Selon les estimations, les remises migratoires vers l'Asie du Sud ont augmenté de 3,5 % pour s'élever à 163 milliards de dollars en 2022, mais il existe de grandes disparités entre les pays : une hausse de 12 % est anticipée en Inde — qui est en passe de recevoir 100 milliards de dollars sur l'année — ainsi qu'une progression de 4 % au Népal, mais il est prévu une baisse globale de 10 % pour les autres pays de la région. La diminution des flux reflète l'arrêt des incitations exceptionnelles que certains gouvernements avaient mises en place pour attirer des fonds pendant la pandémie, ainsi que la préférence des migrants pour les canaux informels offrant de meilleurs taux de change. Les envois de fonds vers l'Inde ont été favorisés par les hausses de salaire et le dynamisme du marché du travail aux États-Unis et dans d'autres pays de l'OCDE. Dans les pays du Conseil de coopération du Golfe, les gouvernements ont contenu l'inflation par des mesures de soutien direct qui ont protégé la capacité des migrants à envoyer de l'argent. L'envoi de 200 dollars dans la région coûtait en moyenne 4,1 % au deuxième trimestre 2022, contre 4,3 % l'année précédente.

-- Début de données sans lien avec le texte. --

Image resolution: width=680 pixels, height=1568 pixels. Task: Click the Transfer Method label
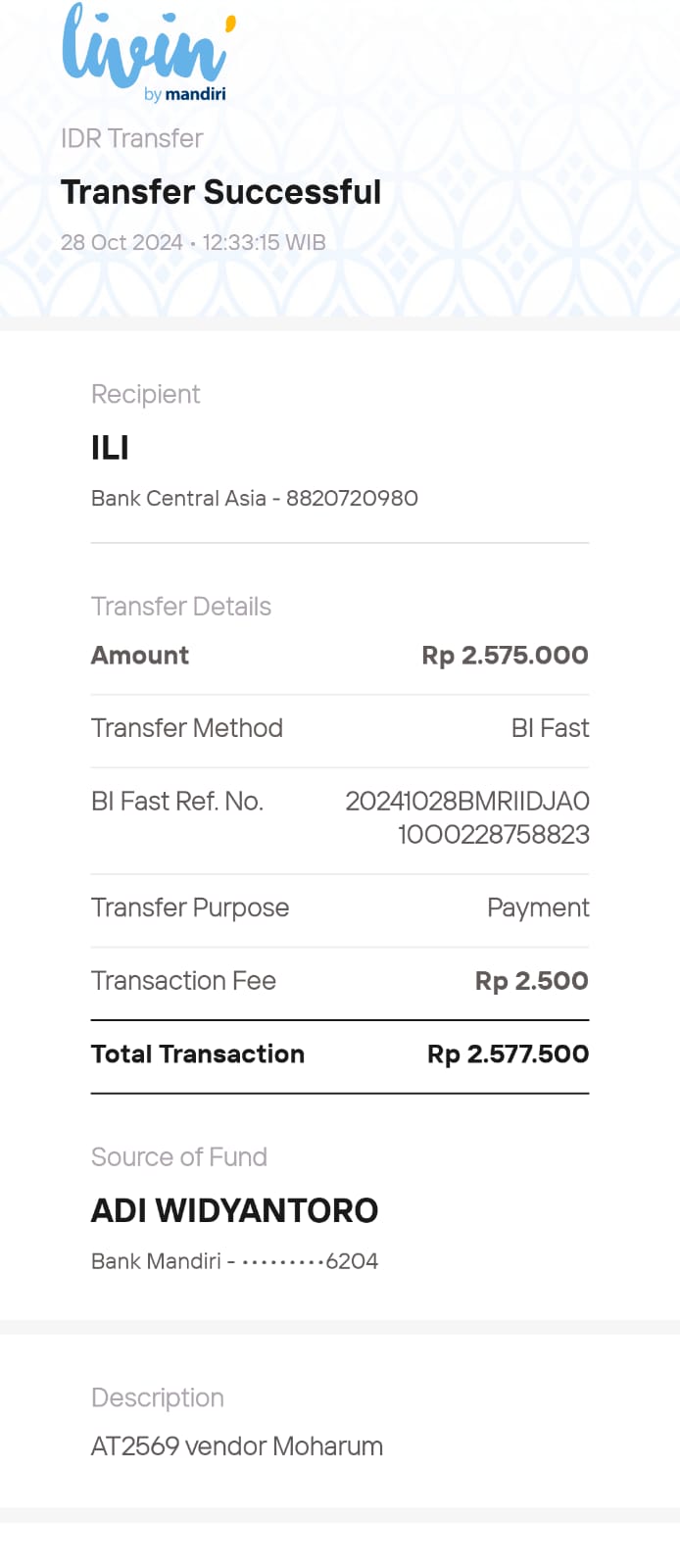[x=187, y=728]
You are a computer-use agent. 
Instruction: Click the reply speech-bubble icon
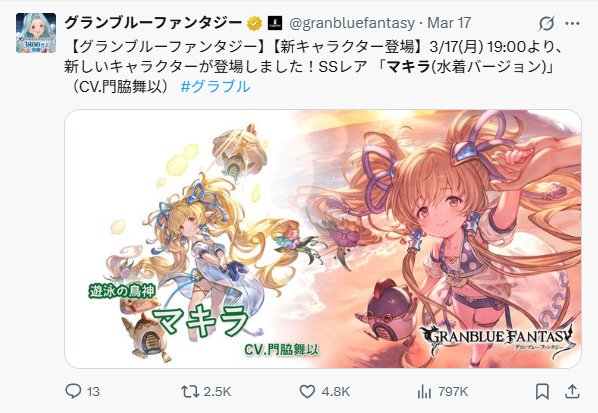pyautogui.click(x=73, y=391)
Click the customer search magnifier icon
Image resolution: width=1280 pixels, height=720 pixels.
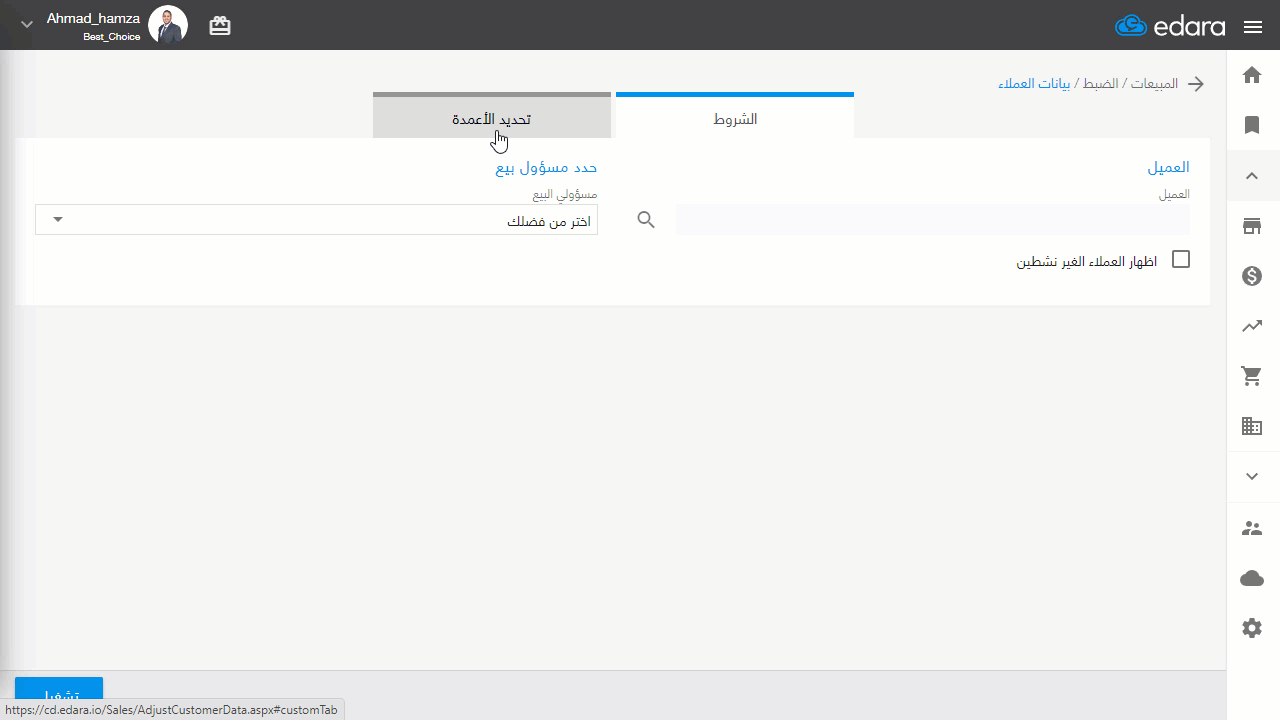pos(646,220)
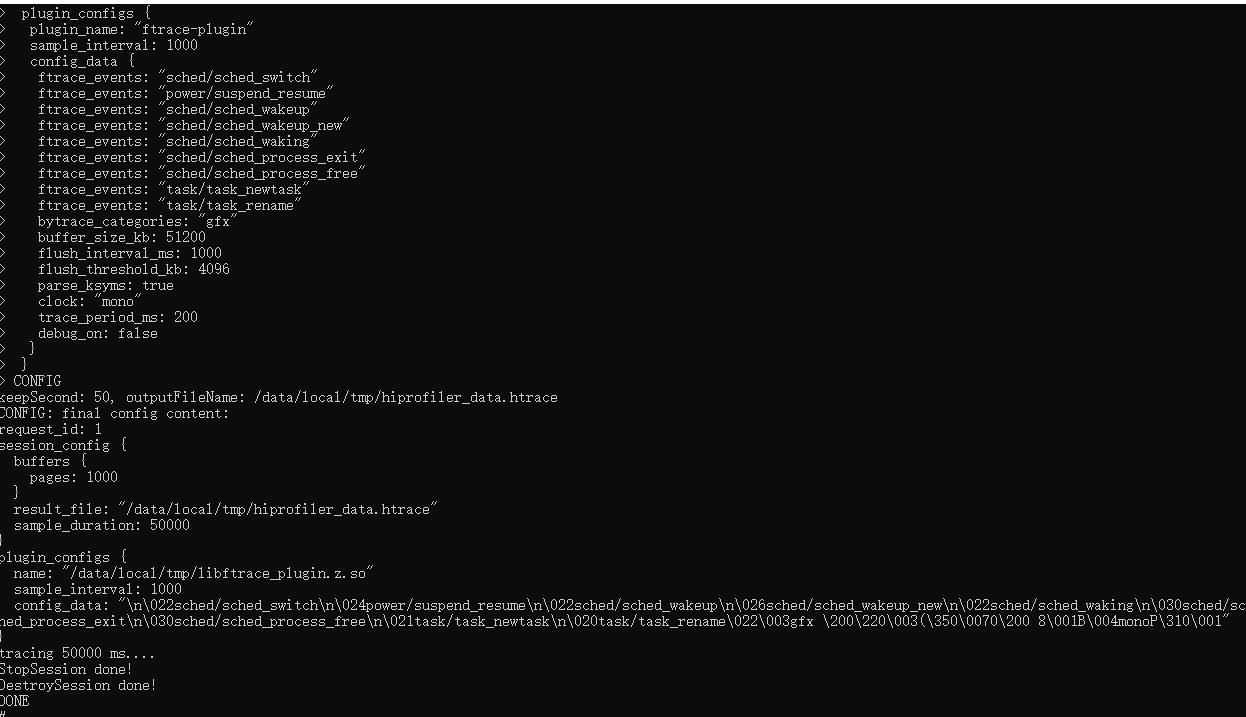1246x717 pixels.
Task: Click the "sched/sched_switch" ftrace event line
Action: [178, 77]
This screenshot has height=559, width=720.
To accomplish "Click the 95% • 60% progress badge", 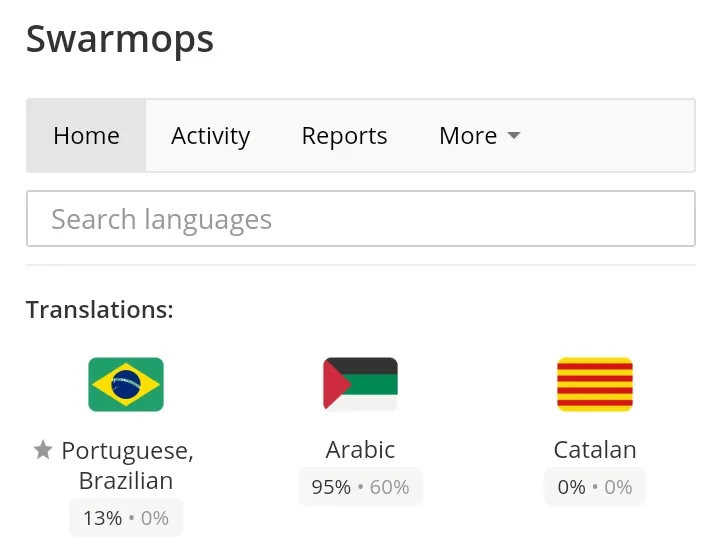I will point(360,487).
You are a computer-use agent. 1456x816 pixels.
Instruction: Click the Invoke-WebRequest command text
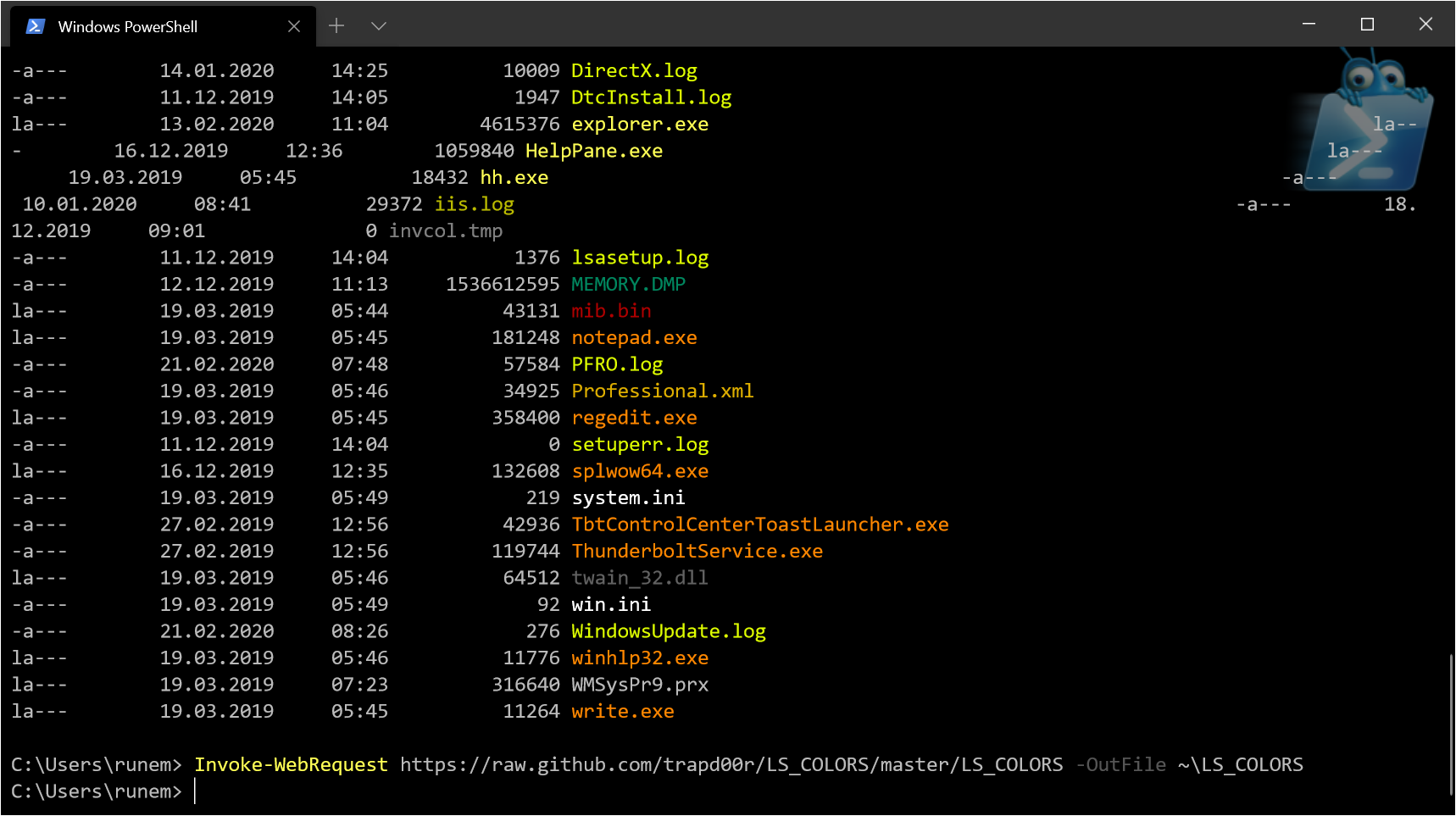pyautogui.click(x=292, y=764)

On estime que les remises migratoires vers l'Afrique subsaharienne, la région la plus exposée aux effets de la crise mondiale, ont augmenté de 5,2 % pour atteindre 53 milliards de dollars en 2022, contre 16,4 % l'année dernière (en raison principalement de flux importants vers le Nigéria et le Kenya). En 2023, les flux devraient encore ralentir, à 3,9 %, en raison de la persistance d’une conjoncture défavorable dans le monde et dans les pays sources de la région. La part des envois de fonds dans le PIB est importante en Gambie (28 %), au Lesotho (21 %) et aux Comores (20 %). Il en coûtait 7,8 % en moyenne pour envoyer 200 dollars dans la région au deuxième trimestre 2022, par rapport à 8,7 % un an plus tôt. Les transferts d'argent varient en moyenne de 3,4 % à 25,2 %.
La note d'information sur les migrations et le développement (a) analyse les tendances des indicateurs des ODD liés aux migrations : croissance du volume des remises migratoires en pourcentage du PIB, réduction des tarifs de transfert d'argent et baisse des coûts de recrutement.